Computer Vision and Pattern Recognition,Artificial Intelligence
What problem does this paper attempt to address?
### What problems does this paper attempt to solve? This paper aims to solve the problem of annotation scarcity in 3D medical image analysis. Specifically, it attempts to overcome the following challenges through large - scale pre - training: 1. **Annotation Scarcity**: Medical image analysis requires a large amount of annotated data, and these annotations are usually provided by radiologists, which is both time - consuming and expensive, especially for high - dimensional 3D medical images. 2. **Utilization of Large - scale Unlabeled Data**: How to learn high - level semantic representations from a large amount of unlabeled data without annotations is an important current challenge.

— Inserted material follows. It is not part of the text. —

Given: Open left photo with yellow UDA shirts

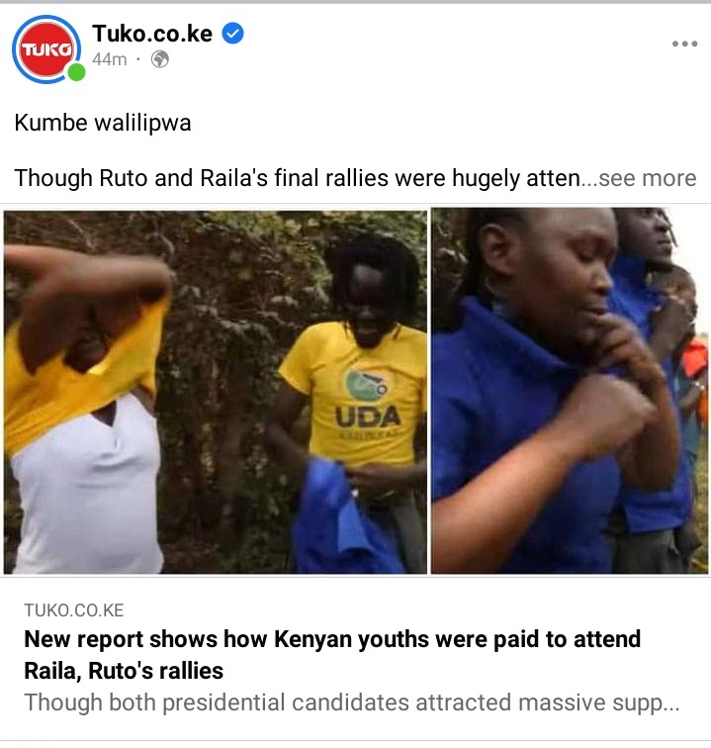Looking at the screenshot, I should point(215,392).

Existing self - supervised learning methods mainly rely on low - level information reconstruction and are difficult to capture high - level semantics. 3. **Utilization of Geometric Context Priors**: There are consistent geometric relationships between different organs in 3D medical images, and these relationships can be used as effective prior knowledge for learning consistent representations. To solve these problems, the authors propose a new framework named Volume Contrast (VoCo). The main contributions of VoCo include: - **Introducing Geometric Context Priors**: By comparing the similarity between randomly cropped regions and base - cropped regions and predicting their spatial positions, the geometric context is implicitly encoded into the model representation. - **Large - scale Datasets and Models**: The largest medical image pre - training dataset PreCT - 160K has been constructed so far, containing 160K CT volumes (42M slices), covering a variety of anatomical structures. At the same time, the expansion laws of different - scale models are explored, and guidelines for adjusting the model size for different tasks are provided. - **Comprehensive Benchmarking**: A comprehensive benchmark covering 48 downstream tasks (including segmentation, classification, registration, and vision - language) is established to evaluate the effectiveness of the pre - trained model. - **Fully - supervised Learning Framework**: Combining self - supervised and semi - supervised learning, making full use of labeled and unlabeled data, a fully - supervised pre - training framework is proposed. Through these methods, VoCo significantly improves the performance on datasets with limited annotated data and accelerates the fine - tuning convergence.